[START OF DATASET ENTRIES]
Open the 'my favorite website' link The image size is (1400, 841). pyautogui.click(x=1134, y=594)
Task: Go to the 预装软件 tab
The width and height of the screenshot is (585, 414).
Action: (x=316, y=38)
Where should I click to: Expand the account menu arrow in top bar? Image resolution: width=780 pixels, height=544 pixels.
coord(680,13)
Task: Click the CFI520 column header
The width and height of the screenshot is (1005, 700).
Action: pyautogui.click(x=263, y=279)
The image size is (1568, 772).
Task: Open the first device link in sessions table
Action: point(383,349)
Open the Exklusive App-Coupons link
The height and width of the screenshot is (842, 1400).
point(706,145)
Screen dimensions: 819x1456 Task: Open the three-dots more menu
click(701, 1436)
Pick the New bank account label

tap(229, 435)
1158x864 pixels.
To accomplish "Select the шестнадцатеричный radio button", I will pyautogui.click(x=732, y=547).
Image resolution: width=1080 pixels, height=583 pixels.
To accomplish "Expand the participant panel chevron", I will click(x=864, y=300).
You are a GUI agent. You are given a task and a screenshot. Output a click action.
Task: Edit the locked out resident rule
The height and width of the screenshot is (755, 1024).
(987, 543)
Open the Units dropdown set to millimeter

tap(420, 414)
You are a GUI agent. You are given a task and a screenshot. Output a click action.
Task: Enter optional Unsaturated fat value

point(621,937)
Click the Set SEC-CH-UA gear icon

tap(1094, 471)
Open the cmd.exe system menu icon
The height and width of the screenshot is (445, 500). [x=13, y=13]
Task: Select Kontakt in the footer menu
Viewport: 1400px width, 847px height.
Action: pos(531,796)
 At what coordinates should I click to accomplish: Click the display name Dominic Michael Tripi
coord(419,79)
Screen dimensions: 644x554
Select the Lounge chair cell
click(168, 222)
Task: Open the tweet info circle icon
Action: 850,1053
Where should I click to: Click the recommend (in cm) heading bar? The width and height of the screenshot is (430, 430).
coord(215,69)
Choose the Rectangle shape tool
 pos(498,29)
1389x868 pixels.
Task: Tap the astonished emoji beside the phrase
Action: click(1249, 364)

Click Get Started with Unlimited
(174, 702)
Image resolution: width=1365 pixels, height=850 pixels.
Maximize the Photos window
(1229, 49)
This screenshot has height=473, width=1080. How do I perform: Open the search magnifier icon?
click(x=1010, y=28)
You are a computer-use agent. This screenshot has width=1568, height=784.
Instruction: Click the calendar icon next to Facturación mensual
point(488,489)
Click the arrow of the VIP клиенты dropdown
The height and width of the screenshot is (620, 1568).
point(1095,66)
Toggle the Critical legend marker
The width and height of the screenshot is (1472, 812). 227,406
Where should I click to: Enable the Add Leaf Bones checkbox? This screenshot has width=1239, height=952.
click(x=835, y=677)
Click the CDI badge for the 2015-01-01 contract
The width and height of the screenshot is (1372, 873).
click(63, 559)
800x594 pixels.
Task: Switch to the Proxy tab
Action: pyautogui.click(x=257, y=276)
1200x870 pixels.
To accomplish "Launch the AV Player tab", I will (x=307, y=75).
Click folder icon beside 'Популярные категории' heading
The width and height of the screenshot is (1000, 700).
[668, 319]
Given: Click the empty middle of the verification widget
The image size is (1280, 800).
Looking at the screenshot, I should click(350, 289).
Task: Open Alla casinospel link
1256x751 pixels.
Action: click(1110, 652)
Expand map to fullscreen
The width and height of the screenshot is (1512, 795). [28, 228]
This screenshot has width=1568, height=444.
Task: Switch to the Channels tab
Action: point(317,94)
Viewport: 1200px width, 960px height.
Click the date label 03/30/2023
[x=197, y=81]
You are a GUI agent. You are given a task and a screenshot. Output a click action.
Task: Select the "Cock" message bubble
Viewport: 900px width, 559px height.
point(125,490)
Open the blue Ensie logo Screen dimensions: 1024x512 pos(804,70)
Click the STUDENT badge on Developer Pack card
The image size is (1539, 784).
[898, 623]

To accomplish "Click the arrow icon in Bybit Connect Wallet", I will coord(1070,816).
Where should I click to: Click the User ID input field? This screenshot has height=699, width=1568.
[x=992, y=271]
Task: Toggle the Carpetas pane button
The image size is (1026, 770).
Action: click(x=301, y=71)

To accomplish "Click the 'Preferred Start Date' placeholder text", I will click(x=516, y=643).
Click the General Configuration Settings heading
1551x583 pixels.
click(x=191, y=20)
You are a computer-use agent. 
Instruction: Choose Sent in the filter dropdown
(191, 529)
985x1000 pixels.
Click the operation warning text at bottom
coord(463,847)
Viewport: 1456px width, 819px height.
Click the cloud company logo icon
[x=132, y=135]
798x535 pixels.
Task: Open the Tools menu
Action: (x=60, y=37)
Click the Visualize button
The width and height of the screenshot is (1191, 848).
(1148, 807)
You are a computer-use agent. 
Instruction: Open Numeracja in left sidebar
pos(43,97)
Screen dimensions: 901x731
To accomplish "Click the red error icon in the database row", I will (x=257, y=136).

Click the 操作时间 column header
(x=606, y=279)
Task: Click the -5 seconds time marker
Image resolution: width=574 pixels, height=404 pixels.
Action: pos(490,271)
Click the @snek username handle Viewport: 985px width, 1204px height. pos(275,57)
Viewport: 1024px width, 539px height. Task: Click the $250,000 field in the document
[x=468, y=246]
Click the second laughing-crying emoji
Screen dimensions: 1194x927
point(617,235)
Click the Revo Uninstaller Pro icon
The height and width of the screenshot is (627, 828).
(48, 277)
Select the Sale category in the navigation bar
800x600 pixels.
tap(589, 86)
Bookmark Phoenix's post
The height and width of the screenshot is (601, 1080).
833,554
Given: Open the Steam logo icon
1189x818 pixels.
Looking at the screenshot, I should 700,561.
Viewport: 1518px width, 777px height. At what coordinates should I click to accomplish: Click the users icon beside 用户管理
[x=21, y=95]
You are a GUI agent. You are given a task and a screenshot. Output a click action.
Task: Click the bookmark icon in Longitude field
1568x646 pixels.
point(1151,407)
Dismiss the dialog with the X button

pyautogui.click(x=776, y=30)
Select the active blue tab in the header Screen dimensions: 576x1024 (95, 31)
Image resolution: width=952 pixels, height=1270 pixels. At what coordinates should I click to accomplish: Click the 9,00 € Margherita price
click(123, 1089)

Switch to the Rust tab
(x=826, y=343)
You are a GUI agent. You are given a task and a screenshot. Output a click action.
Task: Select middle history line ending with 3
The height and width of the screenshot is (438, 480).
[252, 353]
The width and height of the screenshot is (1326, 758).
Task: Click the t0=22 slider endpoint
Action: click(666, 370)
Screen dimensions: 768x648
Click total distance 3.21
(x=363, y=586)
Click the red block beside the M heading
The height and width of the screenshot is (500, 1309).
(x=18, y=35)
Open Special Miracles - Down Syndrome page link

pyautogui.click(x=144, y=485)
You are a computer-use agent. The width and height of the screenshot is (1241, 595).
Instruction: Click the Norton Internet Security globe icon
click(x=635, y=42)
[END OF DATASET ENTRIES]
*YOUR GOAL*:
Reproduce every line of the listing above, word for word, without any changes.

*CORRECT RESULT*:
Open the 'my favorite website' link The image size is (1400, 841). pyautogui.click(x=1134, y=594)
Task: Go to the 预装软件 tab
The width and height of the screenshot is (585, 414).
Action: (x=316, y=38)
Where should I click to: Expand the account menu arrow in top bar? Image resolution: width=780 pixels, height=544 pixels.
coord(680,13)
Task: Click the CFI520 column header
The width and height of the screenshot is (1005, 700).
Action: pyautogui.click(x=263, y=279)
The image size is (1568, 772).
Task: Open the first device link in sessions table
Action: point(383,349)
Open the Exklusive App-Coupons link
The height and width of the screenshot is (842, 1400).
point(706,145)
Screen dimensions: 819x1456 Task: Open the three-dots more menu
click(701, 1436)
Pick the New bank account label

tap(229, 435)
1158x864 pixels.
To accomplish "Select the шестнадцатеричный radio button", I will pyautogui.click(x=732, y=547).
Image resolution: width=1080 pixels, height=583 pixels.
To accomplish "Expand the participant panel chevron", I will click(x=864, y=300).
You are a GUI agent. You are given a task and a screenshot. Output a click action.
Task: Edit the locked out resident rule
The height and width of the screenshot is (755, 1024).
(987, 543)
Open the Units dropdown set to millimeter

tap(420, 414)
You are a GUI agent. You are given a task and a screenshot. Output a click action.
Task: Enter optional Unsaturated fat value

point(621,937)
Click the Set SEC-CH-UA gear icon

tap(1094, 471)
Open the cmd.exe system menu icon
The height and width of the screenshot is (445, 500). [x=13, y=13]
Task: Select Kontakt in the footer menu
Viewport: 1400px width, 847px height.
Action: pos(531,796)
 At what coordinates should I click to accomplish: Click the display name Dominic Michael Tripi
coord(419,79)
Screen dimensions: 644x554
Select the Lounge chair cell
click(168, 222)
Task: Open the tweet info circle icon
Action: 850,1053
Where should I click to: Click the recommend (in cm) heading bar? The width and height of the screenshot is (430, 430).
coord(215,69)
Choose the Rectangle shape tool
 pos(498,29)
1389x868 pixels.
Task: Tap the astonished emoji beside the phrase
Action: click(1249, 364)

Click Get Started with Unlimited
(174, 702)
Image resolution: width=1365 pixels, height=850 pixels.
Maximize the Photos window
(1229, 49)
This screenshot has height=473, width=1080. How do I perform: Open the search magnifier icon?
click(x=1010, y=28)
You are a computer-use agent. This screenshot has width=1568, height=784.
Instruction: Click the calendar icon next to Facturación mensual
point(488,489)
Click the arrow of the VIP клиенты dropdown
The height and width of the screenshot is (620, 1568).
point(1095,66)
Toggle the Critical legend marker
The width and height of the screenshot is (1472, 812). 227,406
Where should I click to: Enable the Add Leaf Bones checkbox? This screenshot has width=1239, height=952.
click(x=835, y=677)
Click the CDI badge for the 2015-01-01 contract
The width and height of the screenshot is (1372, 873).
click(63, 559)
800x594 pixels.
Task: Switch to the Proxy tab
Action: pyautogui.click(x=257, y=276)
1200x870 pixels.
To accomplish "Launch the AV Player tab", I will (x=307, y=75).
Click folder icon beside 'Популярные категории' heading
The width and height of the screenshot is (1000, 700).
[668, 319]
Given: Click the empty middle of the verification widget
The image size is (1280, 800).
Looking at the screenshot, I should click(350, 289).
Task: Open Alla casinospel link
1256x751 pixels.
Action: click(1110, 652)
Expand map to fullscreen
The width and height of the screenshot is (1512, 795). [28, 228]
This screenshot has width=1568, height=444.
Task: Switch to the Channels tab
Action: point(317,94)
Viewport: 1200px width, 960px height.
Click the date label 03/30/2023
[x=197, y=81]
You are a GUI agent. You are given a task and a screenshot. Output a click action.
Task: Select the "Cock" message bubble
Viewport: 900px width, 559px height.
point(125,490)
Open the blue Ensie logo Screen dimensions: 1024x512 pos(804,70)
Click the STUDENT badge on Developer Pack card
The image size is (1539, 784).
[898, 623]

To accomplish "Click the arrow icon in Bybit Connect Wallet", I will coord(1070,816).
Where should I click to: Click the User ID input field? This screenshot has height=699, width=1568.
[x=992, y=271]
Task: Toggle the Carpetas pane button
The image size is (1026, 770).
Action: click(x=301, y=71)

To accomplish "Click the 'Preferred Start Date' placeholder text", I will click(x=516, y=643).
Click the General Configuration Settings heading
1551x583 pixels.
click(x=191, y=20)
You are a computer-use agent. 
Instruction: Choose Sent in the filter dropdown
(191, 529)
985x1000 pixels.
Click the operation warning text at bottom
coord(463,847)
Viewport: 1456px width, 819px height.
Click the cloud company logo icon
[x=132, y=135]
798x535 pixels.
Task: Open the Tools menu
Action: (x=60, y=37)
Click the Visualize button
The width and height of the screenshot is (1191, 848).
(1148, 807)
You are a computer-use agent. 
Instruction: Open Numeracja in left sidebar
pos(43,97)
Screen dimensions: 901x731
To accomplish "Click the red error icon in the database row", I will (x=257, y=136).

Click the 操作时间 column header
(x=606, y=279)
Task: Click the -5 seconds time marker
Image resolution: width=574 pixels, height=404 pixels.
Action: pos(490,271)
Click the @snek username handle Viewport: 985px width, 1204px height. pos(275,57)
Viewport: 1024px width, 539px height. Task: Click the $250,000 field in the document
[x=468, y=246]
Click the second laughing-crying emoji
Screen dimensions: 1194x927
point(617,235)
Click the Revo Uninstaller Pro icon
The height and width of the screenshot is (627, 828).
(48, 277)
Select the Sale category in the navigation bar
800x600 pixels.
tap(589, 86)
Bookmark Phoenix's post
The height and width of the screenshot is (601, 1080).
833,554
Given: Open the Steam logo icon
1189x818 pixels.
Looking at the screenshot, I should 700,561.
Viewport: 1518px width, 777px height. At what coordinates should I click to accomplish: Click the users icon beside 用户管理
[x=21, y=95]
You are a GUI agent. You are given a task and a screenshot. Output a click action.
Task: Click the bookmark icon in Longitude field
1568x646 pixels.
point(1151,407)
Dismiss the dialog with the X button

pyautogui.click(x=776, y=30)
Select the active blue tab in the header Screen dimensions: 576x1024 (95, 31)
Image resolution: width=952 pixels, height=1270 pixels. At what coordinates should I click to accomplish: Click the 9,00 € Margherita price
click(123, 1089)

Switch to the Rust tab
(x=826, y=343)
You are a GUI agent. You are given a task and a screenshot. Output a click action.
Task: Select middle history line ending with 3
The height and width of the screenshot is (438, 480).
[252, 353]
The width and height of the screenshot is (1326, 758).
Task: Click the t0=22 slider endpoint
Action: click(666, 370)
Screen dimensions: 768x648
Click total distance 3.21
(x=363, y=586)
Click the red block beside the M heading
The height and width of the screenshot is (500, 1309).
(x=18, y=35)
Open Special Miracles - Down Syndrome page link

pyautogui.click(x=144, y=485)
You are a computer-use agent. The width and height of the screenshot is (1241, 595).
Instruction: Click the Norton Internet Security globe icon
click(x=635, y=42)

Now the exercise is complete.